# RGH Holding Blinds



## Bu-Yah (Oct 7, 2009)

Anyone know, or used these holding blinds before. Are the steaks well built and do they hold together good?


----------



## DoubleHaul (Jul 22, 2008)

They are extremely well built


----------



## DOG MAGNET (Feb 22, 2011)

My favorite. Strong poles that don't slide out of blind everytime like some of the other blinds. I wanted something a little different than their standard models and they agreed to custom make them at a reasonable price.


----------



## DJS (Feb 1, 2011)

I own 3 of them, very nice and extremely well built blinds.


----------



## Wayne Nutt (Jan 10, 2010)

I own three three pole RGH blinds and I like them a lot. I have had them in varying periods of time but  have not had any problems. The stakes are very sturdy. I have a training buddy who weighs close to 300 lbs. and in the Texas summer (when the soil is like a rock) he is my stake pusher inner. He has not bent one of the steps yet.


----------



## TMFLDEM (Jun 7, 2009)

Best holding blinds I have ever used or seen. They are the only blinds that will stand up to western nebraska wind as well.


----------



## Charles C. (Nov 5, 2004)

Just ordered a 4 pole blind.
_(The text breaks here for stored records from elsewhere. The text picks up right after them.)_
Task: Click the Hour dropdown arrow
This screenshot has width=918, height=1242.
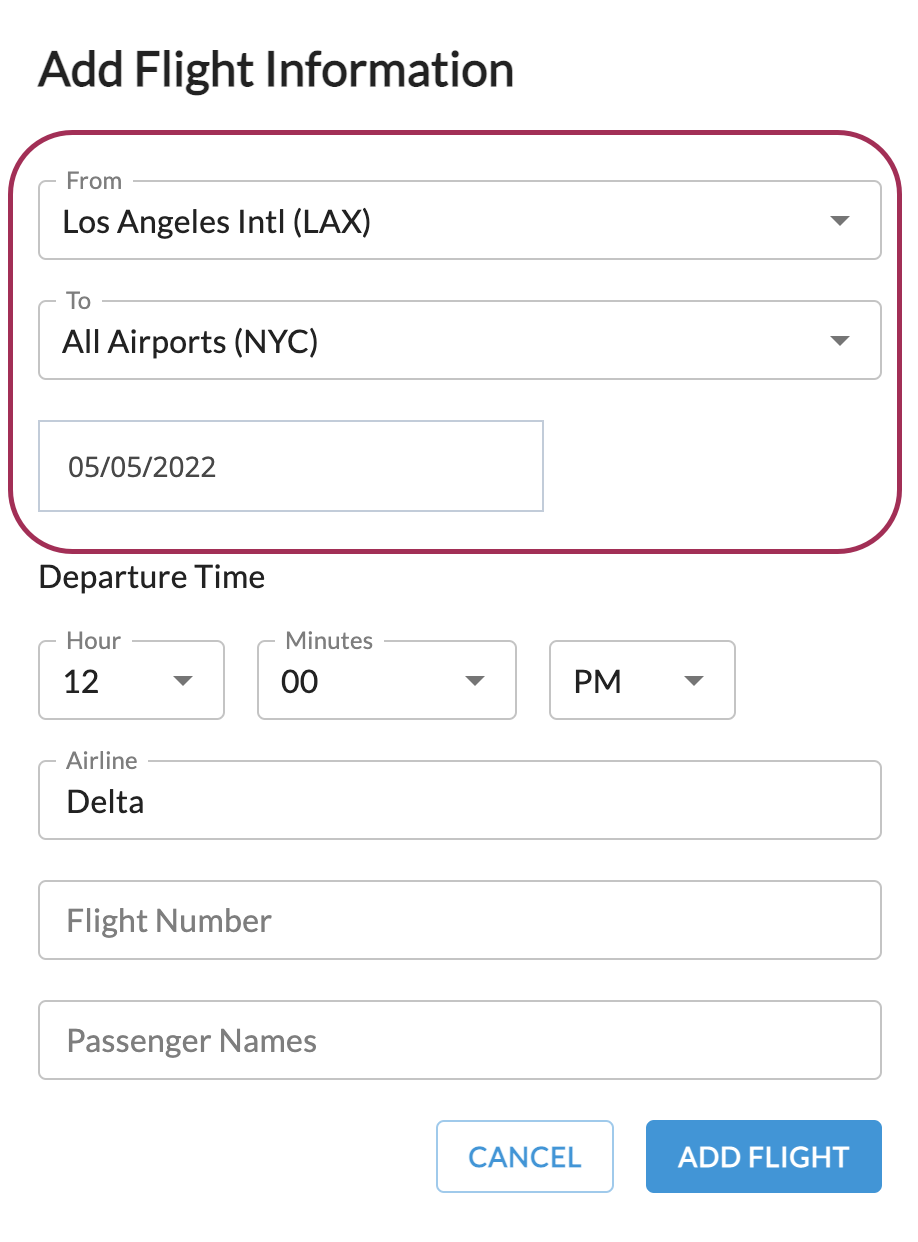Action: [182, 681]
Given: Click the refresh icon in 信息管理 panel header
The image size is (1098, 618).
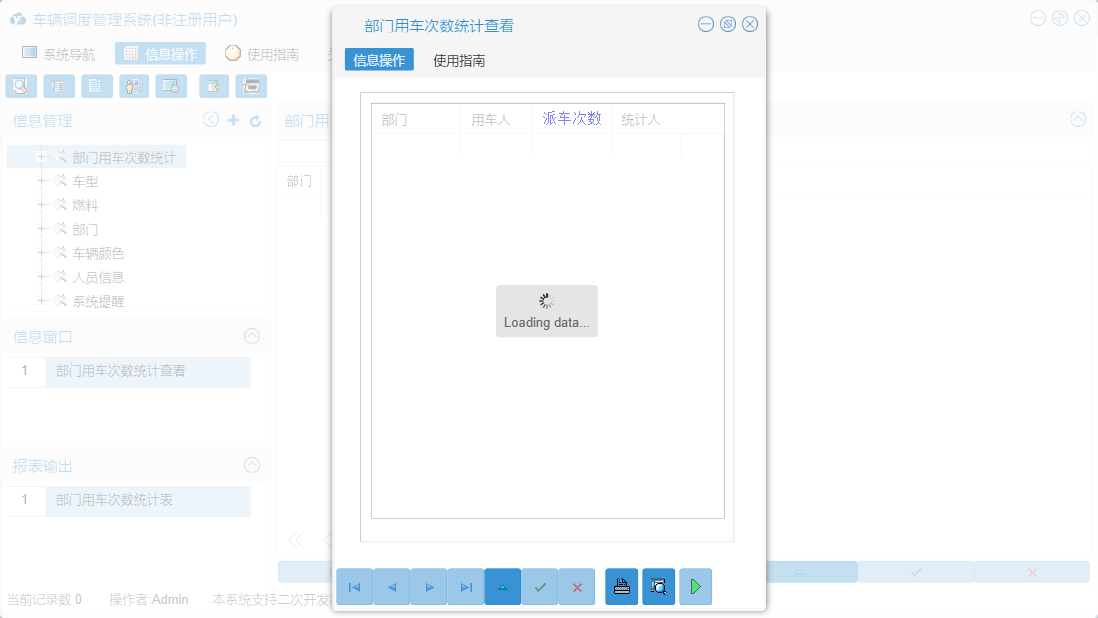Looking at the screenshot, I should click(x=253, y=119).
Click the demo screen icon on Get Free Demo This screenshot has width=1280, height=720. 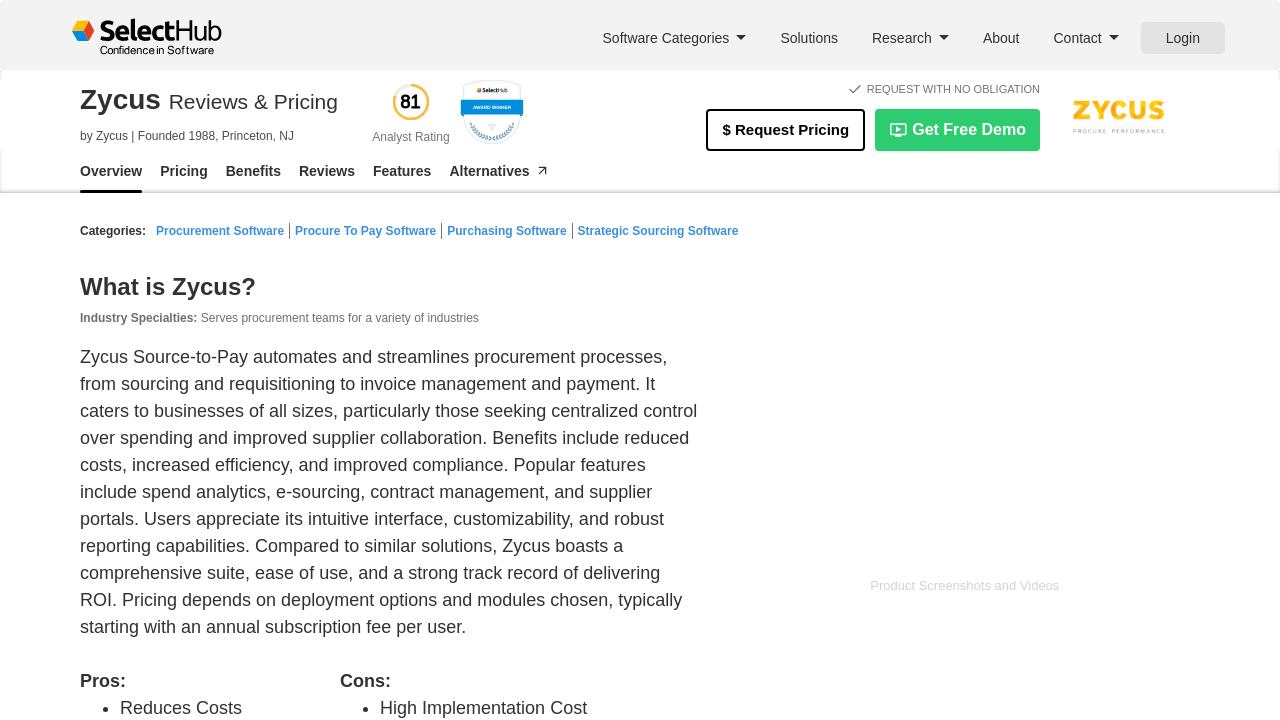point(898,130)
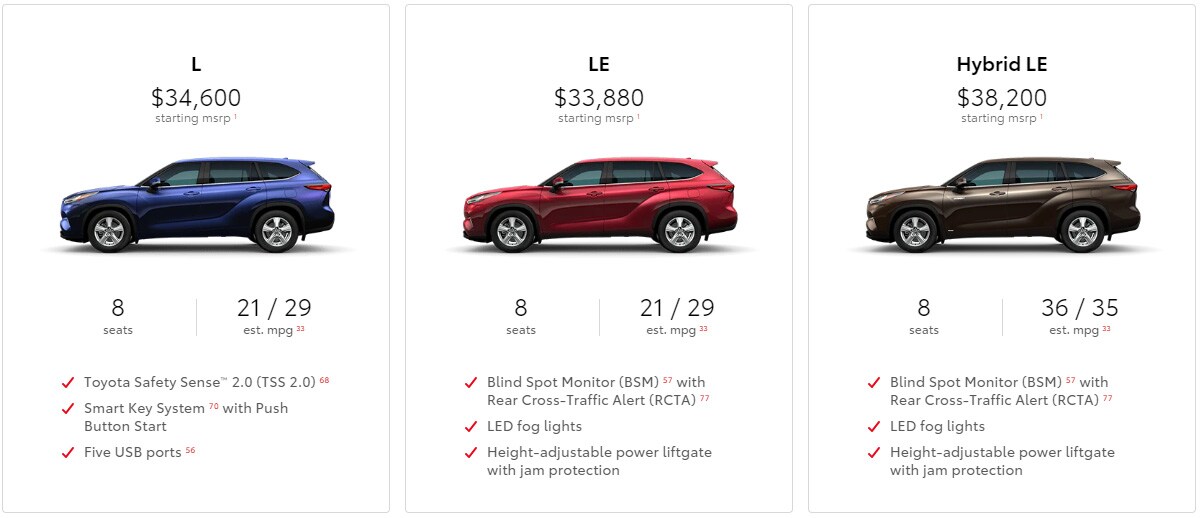Click checkmark icon beside Toyota Safety Sense 2.0
This screenshot has height=518, width=1203.
tap(68, 383)
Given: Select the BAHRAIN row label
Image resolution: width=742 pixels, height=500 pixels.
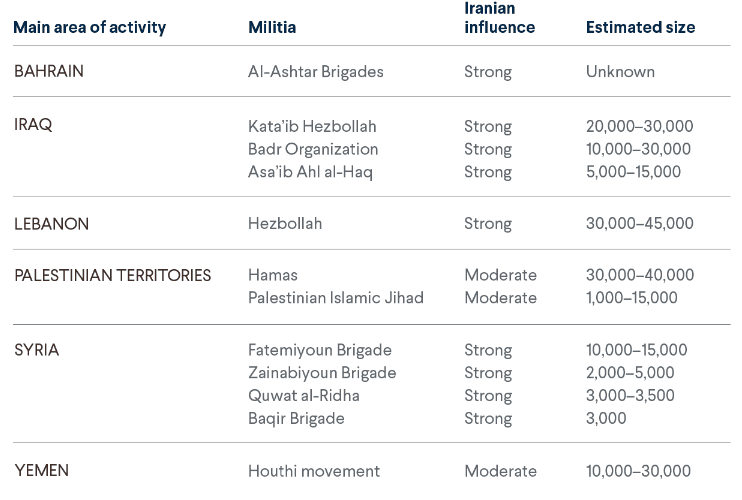Looking at the screenshot, I should (49, 72).
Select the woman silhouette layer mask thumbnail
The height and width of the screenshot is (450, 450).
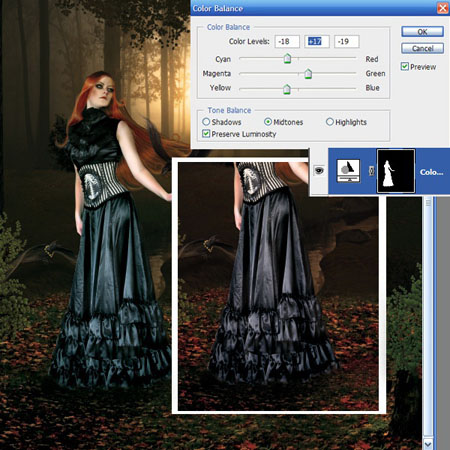click(396, 171)
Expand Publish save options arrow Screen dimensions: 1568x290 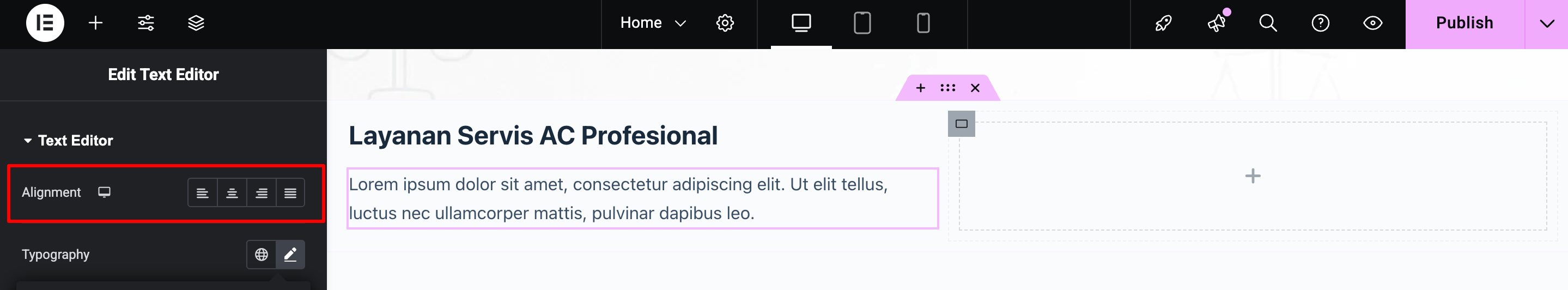point(1546,23)
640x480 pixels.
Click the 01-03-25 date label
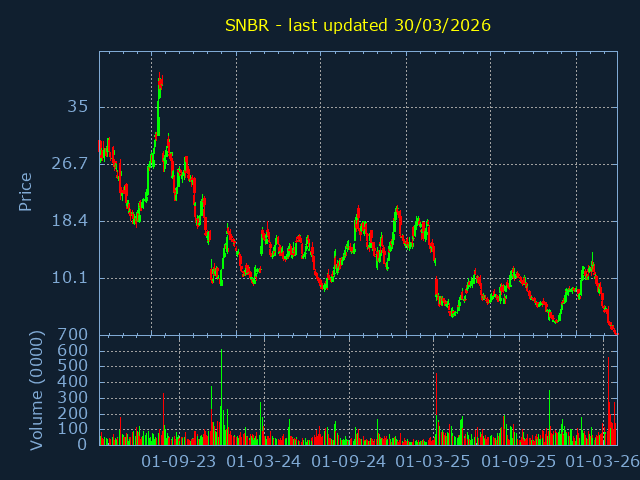[x=434, y=462]
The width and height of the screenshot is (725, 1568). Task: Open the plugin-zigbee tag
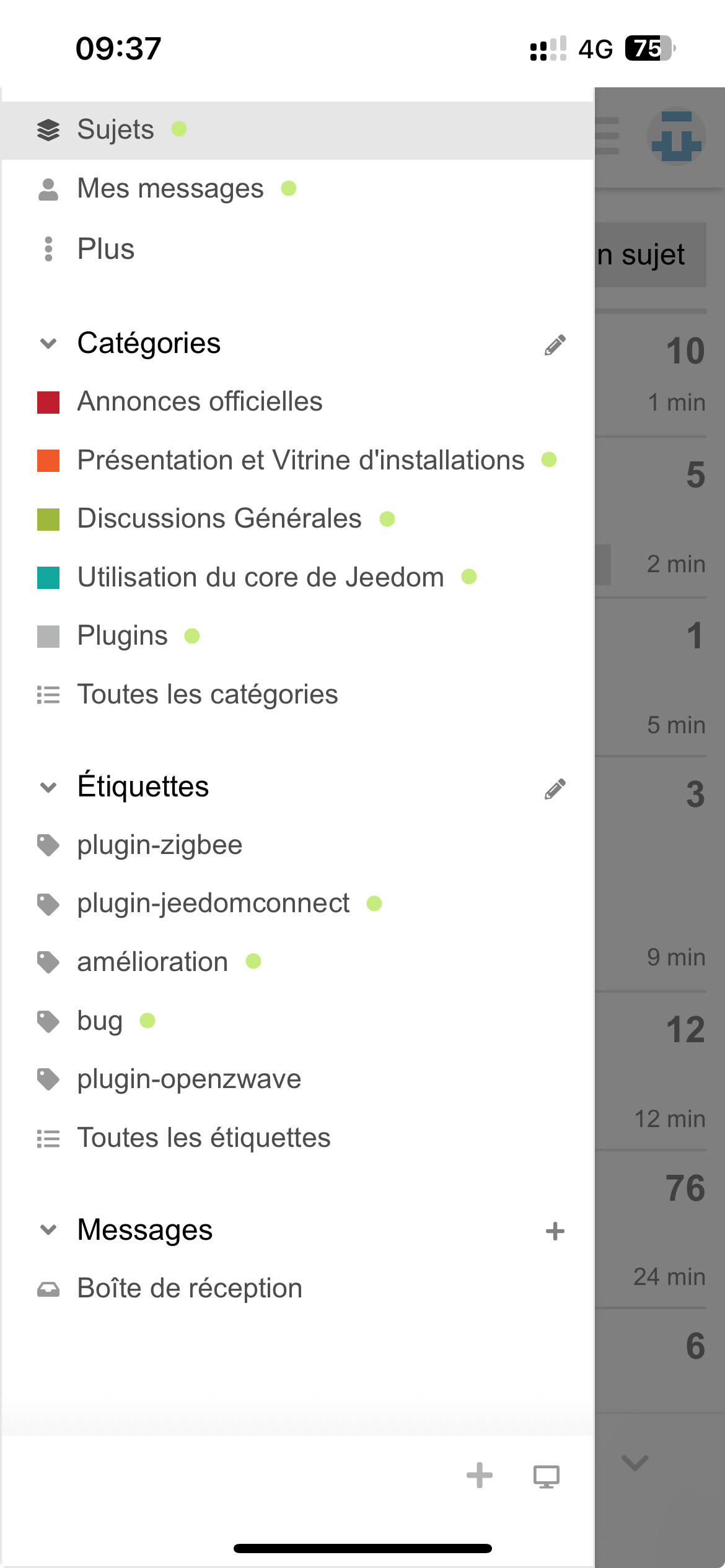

I've seen/used just about every blind on the market, so I'll post my thoughts when it comes in.


----------



## WindyCreek (Jan 3, 2007)

The best blinds out there. I have three of the three pole blinds and use them almost every day, they have held up well and are the easiest blinds to use. You will not be disappointed, Bear makes a great product. I also have two of his shotgun holders, great quality and easy to put in the ground.


----------



## Charles C. (Nov 5, 2004)

Got my blind today. Seems ultra high quality and well designed.


----------